Such remarks have led Hurston’s critics to debate the politics of her anthropological work, some arguing that her romanticized or even colonialist representations of black folk culture—especially outside the United States, as in Tell My Horse: Voodoo and Life in Haiti and Jamaica (1938)—consign her subjects to a time and place altogether outside of the modern.
Elsewhere throughout Barracoon, however, Hurston’s narration of her developing friendship with Lewis achieves the opposite effect, portraying him less as a relic of the distant past than as an active participant in the ethnographic endeavor. After an awkward conclusion to their first interview—“He sat and smoked his pipe in silence. Finally he seemed to discover that I was still there”—Hurston returns the next day bearing fruit. “I brought a gift this time. A basket of Georgia peaches,” she writes. “He received me kindly and began to eat the peaches at once.” Later, their meeting concludes similarly, when Lewis tells Hurston to pick some peaches to take home. “I put the ladder in the tree and climbed up in easy reach of a cluster of pink peaches. He saw me to the gate and graciously said goodbye.”
Spurred by this success, Hurston begins to bring more elaborate gifts:
I had secured two Virginia hams on my trip south and when I appeared before him the following Thursday, I brought him one. He was delighted beyond his vocabulary, but I read his face and it was more than enough. The ham was for him. For us I brought a huge watermelon, right off the ice, so we cut it in half and we just ate from heart to rind as far as we were able.

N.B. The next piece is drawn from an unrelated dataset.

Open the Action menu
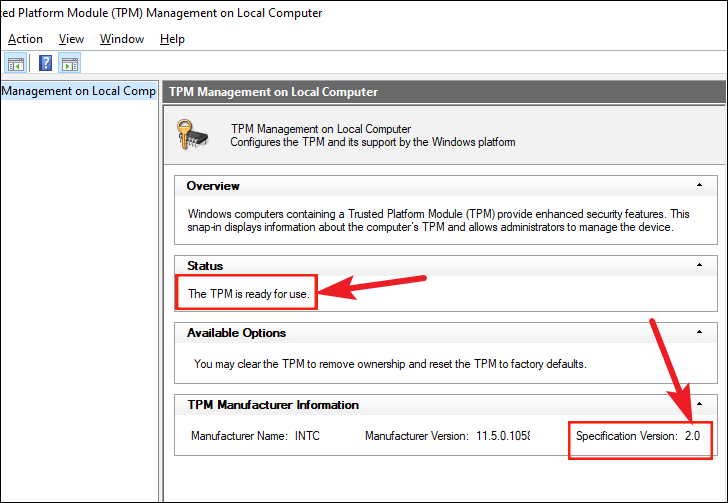The height and width of the screenshot is (503, 728). coord(25,39)
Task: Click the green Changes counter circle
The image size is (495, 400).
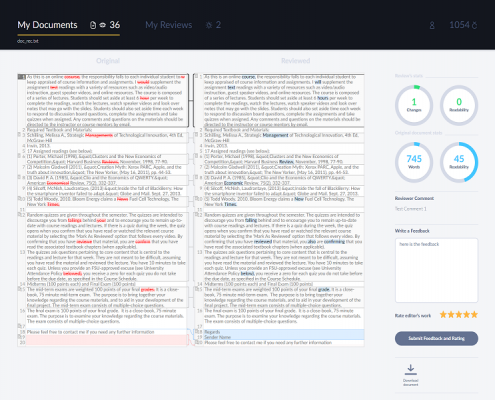Action: pos(414,105)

After walking and talking, “Kossula ceased speaking and looked pointedly at his melon rind. There was still lots of good red meat and a quart or two of juice,” writes Hurston. “I looked at mine. I had more meat left than Kossula had. So we lifted the half-rinds to our knees and started all over again.” What ensues is one of the more poignant scenes of companionship in Barracoon: “Watermelon halves having ends like everything else, and a thorough watermelon eating being what it is, a long over-stuffed silence fell on us.”
This scene of silent simultaneous satiation signifies not a breakdown in the relationship between observer and observed, but rather, in a single image, the social intimacy shared by Hurston and Lewis. Toward the end of their work together, “Cudjo’s friends down the bay caught us a marvelous mess of blue crabs,” Hurston recalls. “So the next day about noon, I was sitting on his steps, between the rain-barrels eating crabs. When the crabs were gone we talked.” Here, the silence is not described but implied, suggesting that ethnographer and informant have fallen into a rhythm of quiet companionship.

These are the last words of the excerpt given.